• _WORK INSTRUCTIONS_
1. Translate this sentence from the comments on AI-written personal software into Spanish: "The hard part isn't the code, for most problems it never was."
2. In the comments on AI-written personal software, how far did AI get the commenter who replaced paid macOS utilities with their own software?
3. Continue the comments on AI-written personal software from their last sentence.

The end state, I think, is that everyone who needs small software to manage a todo list or synchronize files, or whatever "normal" people do, will end up with bespoke personalized software written by their own AI. SWEs will be reduced to working on only the big corporate projects.
The overwhelming trend in commercial software these past few decades has been hyper-aggressive anti-customization, anti-personalization, anti-user. Commercial software has been reduced to one single happy path and if that doesn't suit your needs, then fuck off. No one is making commercial software for everyday people. Even open source is trending away from everyday users.
Soon, regular everyday people who simply need some software to solve a problem the way they want it solved will have the ability to do so. In the bast majority of those cases, the quality and correctness of said software really doesn't matter. What matters is that it's personalized, free, and isn't an invasive surveillance/advertisement platform.
People can't be bothered to cook for themselves, and often order crappy, unhealthy food that costs 10 times as much just so they don't have to cook.
Now they're going to build their own software every time they think they need an app..?
I think you're right here. Even for myself, AI has enabled me to actually finish a plethora of personal projects that I've always wanted to built but just never bothered.
These aren't things to share, nor would they be particularly useful to others necessarily, but now I actually have the time to make a little custom utility for very specific problems.
I still think it remains to be seen if "normal" people will do this though. Like, yeah I managed to replace a ton of little paid macOS utilities with my own software now, but AI still only got me about ~90% or so of the way there. I still had to rely on my own knowledge and experience to finish them.
Very impressive, but still a far cry from, say, the average user at my employer who struggles to even operate a non-mobile OS, being able to do this. Maybe we'll get there eventually, but for that to happen, the agent needs to be able to make these utilities 100% on its own with a very vague prompt, and be able to infer what the user actually wants when they don't (and they won't) explicitly state every use case they have in mind.
For technical people who are developers or in other technical roles, sure. For everyone else, no way.
The hard part isn't the code, for most problems it never was. The hard part is being able to think logically about what problem you are trying to solve, making sure the guardrails are in place so you don't accidentally wipe your whole photo library, and staying on top of the specs for multiple walled gardens that you want to interface with. In short, maintenance.

(Dataset entries)
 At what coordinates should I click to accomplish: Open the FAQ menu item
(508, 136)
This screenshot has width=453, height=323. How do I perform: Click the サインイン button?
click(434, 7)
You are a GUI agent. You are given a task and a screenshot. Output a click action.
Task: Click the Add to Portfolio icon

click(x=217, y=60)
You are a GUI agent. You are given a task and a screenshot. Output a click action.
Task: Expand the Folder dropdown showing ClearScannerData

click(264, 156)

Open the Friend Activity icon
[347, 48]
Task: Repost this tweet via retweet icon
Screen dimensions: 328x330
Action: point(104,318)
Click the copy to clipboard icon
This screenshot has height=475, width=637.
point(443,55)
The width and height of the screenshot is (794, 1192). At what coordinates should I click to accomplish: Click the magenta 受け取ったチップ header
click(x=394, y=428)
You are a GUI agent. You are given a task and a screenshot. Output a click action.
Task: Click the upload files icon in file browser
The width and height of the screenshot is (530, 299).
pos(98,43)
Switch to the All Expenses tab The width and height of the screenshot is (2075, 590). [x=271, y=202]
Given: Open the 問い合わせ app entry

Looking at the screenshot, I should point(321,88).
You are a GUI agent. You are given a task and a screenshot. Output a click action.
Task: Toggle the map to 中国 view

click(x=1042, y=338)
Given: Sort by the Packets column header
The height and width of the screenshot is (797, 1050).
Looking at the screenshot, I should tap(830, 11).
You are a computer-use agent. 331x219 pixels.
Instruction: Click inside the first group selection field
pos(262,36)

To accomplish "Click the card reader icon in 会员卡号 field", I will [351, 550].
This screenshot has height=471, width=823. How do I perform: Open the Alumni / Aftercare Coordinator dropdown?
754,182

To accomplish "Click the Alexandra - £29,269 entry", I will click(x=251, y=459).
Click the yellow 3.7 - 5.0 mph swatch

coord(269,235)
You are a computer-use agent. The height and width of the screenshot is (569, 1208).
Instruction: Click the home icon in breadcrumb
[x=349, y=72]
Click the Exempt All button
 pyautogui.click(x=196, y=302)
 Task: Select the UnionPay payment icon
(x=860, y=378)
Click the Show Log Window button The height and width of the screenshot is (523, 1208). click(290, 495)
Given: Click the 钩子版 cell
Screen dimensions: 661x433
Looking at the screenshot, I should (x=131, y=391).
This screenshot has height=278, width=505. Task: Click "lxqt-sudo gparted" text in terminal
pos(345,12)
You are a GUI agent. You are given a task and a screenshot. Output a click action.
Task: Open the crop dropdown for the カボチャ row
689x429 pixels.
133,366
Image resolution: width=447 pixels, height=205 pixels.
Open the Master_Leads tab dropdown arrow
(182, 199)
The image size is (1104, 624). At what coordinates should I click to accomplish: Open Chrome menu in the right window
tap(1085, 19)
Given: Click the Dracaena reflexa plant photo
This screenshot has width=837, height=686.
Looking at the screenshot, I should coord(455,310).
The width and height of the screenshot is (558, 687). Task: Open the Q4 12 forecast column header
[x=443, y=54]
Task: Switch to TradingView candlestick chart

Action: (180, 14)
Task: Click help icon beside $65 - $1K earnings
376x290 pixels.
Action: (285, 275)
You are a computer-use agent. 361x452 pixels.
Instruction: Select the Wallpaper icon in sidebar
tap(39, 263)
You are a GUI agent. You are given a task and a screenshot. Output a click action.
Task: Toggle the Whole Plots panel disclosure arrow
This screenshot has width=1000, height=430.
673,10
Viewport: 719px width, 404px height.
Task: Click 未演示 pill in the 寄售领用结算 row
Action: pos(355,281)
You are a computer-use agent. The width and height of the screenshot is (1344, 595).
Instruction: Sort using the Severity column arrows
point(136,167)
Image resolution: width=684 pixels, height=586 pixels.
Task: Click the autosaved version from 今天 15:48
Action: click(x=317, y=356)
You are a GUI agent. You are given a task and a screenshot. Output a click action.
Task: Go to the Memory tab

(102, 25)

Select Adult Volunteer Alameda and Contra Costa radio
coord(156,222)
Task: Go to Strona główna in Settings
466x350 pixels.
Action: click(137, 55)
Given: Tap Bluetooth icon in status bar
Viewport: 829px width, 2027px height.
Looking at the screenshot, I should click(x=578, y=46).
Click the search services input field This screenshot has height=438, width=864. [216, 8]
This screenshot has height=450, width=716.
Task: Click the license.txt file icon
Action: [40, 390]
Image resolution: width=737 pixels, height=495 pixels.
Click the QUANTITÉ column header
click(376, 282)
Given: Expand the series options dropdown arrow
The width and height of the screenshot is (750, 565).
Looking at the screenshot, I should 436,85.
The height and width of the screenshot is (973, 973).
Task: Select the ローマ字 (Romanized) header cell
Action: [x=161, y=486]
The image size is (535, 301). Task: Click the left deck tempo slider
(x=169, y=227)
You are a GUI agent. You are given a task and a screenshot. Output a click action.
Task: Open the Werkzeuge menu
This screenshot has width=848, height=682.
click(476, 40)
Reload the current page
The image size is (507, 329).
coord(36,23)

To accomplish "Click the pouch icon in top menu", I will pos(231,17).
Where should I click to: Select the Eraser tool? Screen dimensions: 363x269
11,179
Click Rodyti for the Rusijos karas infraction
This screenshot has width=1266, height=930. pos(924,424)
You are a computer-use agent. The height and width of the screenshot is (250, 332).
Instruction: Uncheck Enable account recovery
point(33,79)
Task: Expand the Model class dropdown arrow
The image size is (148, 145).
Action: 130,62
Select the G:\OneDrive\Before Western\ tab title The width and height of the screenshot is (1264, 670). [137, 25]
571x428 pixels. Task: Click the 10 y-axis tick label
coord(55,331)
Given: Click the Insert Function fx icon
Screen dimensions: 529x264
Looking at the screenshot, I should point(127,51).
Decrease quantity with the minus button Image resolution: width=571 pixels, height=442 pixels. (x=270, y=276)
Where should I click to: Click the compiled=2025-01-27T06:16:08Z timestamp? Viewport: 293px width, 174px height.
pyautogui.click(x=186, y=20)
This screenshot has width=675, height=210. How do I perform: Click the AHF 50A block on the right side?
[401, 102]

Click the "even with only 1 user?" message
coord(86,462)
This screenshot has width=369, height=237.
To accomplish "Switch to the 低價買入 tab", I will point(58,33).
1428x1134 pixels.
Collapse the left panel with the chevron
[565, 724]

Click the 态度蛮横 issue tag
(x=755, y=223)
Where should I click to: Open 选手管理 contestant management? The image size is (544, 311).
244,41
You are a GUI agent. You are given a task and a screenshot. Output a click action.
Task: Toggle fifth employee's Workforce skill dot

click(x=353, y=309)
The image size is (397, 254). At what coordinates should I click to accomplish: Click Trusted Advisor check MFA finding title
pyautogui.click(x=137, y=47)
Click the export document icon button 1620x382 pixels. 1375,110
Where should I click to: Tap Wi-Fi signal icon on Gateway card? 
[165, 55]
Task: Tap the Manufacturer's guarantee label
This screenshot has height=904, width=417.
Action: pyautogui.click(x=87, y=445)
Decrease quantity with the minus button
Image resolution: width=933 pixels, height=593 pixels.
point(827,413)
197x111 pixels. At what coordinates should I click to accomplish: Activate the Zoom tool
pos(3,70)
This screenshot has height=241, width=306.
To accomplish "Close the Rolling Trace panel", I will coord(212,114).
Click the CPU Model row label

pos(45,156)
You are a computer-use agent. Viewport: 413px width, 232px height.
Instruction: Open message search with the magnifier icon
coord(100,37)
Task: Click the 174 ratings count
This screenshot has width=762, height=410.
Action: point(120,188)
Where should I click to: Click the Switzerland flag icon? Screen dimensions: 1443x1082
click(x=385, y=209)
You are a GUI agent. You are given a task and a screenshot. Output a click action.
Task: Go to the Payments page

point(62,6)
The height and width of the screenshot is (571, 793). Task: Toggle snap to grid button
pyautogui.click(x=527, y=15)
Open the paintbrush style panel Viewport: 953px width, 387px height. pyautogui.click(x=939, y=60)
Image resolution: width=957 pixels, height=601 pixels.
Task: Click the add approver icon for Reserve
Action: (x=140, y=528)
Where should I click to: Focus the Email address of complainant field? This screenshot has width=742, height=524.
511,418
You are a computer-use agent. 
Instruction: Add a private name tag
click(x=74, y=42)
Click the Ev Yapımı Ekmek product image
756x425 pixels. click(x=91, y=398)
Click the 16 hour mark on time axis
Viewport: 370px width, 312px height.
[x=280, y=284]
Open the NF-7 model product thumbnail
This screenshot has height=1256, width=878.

• _RESPONSES BY TASK_
1. La parte difícil no es el código; para la mayoría de los problemas nunca lo fue.

2. About 90% of the way there.

3.
Building is fun, maintaining is a slog. This is also why saas isn't going anywhere. There is a benefit from not reinventing the wheel, having a shared language and shared ecosystem.
On the other hand, I do think that the software that is going to succeed is the software that is the easiest to build on top of.
For these reasons, I think people are overestimating the end-state impact of AI. Right now the hype cycle is fierce, and it definitely changes the economics of producing software (with a lot of negative effects forcing adjustments in open source ways of working), but I don't think in the end state the core landscape of software changes all that much. Well worn and hardened infrastructure like the Linux kernel is infinitely more valuable than CRUD apps used with small user populations on the edge. User space libraries and frameworks fall somewhere in between. AI increases the volume of new software, yes, but I see it as mostly fractal bits filling in the margins.
The effort to start is way down and drives new demand for software (at least in my own portfolio of side projects) but the effort to keep going is still above this threshold.
You'll need to qualify that statement...
I think you're right in the second part of the quote, but the first doesn't follow.
The software space has moved from value propositions to grifts like crypto, but that has more to do with what investors are willing to fund than with user needs. Modest, sustainable businesses don't have the absurd levels of growth that's currently on demand.
Consumer perception is that everything's reducing in quality and increasing in price, digital or otherwise. It will have to give at some point.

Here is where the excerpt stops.